(A run of lines)
* * * * * * * * *
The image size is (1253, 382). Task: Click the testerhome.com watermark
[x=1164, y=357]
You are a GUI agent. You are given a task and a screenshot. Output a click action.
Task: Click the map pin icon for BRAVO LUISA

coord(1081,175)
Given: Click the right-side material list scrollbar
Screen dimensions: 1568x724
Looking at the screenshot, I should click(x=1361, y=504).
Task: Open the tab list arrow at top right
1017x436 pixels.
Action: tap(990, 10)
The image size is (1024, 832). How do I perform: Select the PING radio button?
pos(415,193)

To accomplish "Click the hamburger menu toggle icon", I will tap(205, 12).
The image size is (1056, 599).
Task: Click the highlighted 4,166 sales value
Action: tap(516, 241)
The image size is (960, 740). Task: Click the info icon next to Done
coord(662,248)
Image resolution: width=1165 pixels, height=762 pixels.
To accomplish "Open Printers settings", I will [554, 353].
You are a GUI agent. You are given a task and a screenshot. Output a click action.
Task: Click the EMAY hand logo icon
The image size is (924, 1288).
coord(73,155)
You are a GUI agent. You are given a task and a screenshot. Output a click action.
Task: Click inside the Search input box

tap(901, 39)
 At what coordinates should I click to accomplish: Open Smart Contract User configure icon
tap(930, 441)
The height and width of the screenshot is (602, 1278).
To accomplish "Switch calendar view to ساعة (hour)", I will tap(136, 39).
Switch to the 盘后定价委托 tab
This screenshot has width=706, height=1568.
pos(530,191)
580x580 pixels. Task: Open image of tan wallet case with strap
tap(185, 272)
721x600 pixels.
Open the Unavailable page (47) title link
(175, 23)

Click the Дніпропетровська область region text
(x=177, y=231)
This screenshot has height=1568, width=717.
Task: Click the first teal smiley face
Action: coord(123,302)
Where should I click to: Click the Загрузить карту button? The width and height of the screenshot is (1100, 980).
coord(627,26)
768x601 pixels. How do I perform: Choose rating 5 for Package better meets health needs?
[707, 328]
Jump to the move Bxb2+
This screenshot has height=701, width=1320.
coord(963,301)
* * * * * * * * *
» Set problem
Copy out every line above that contains the word "should". Case matters, so only lines where it appears with that exact capitalization count.

» Exercise answer
Looking at the screenshot, I should click(x=1361, y=504).
 At what coordinates should I click to accomplish: Open Smart Contract User configure icon
Where should I click to: Click the Загрузить карту button? The width and height of the screenshot is (1100, 980).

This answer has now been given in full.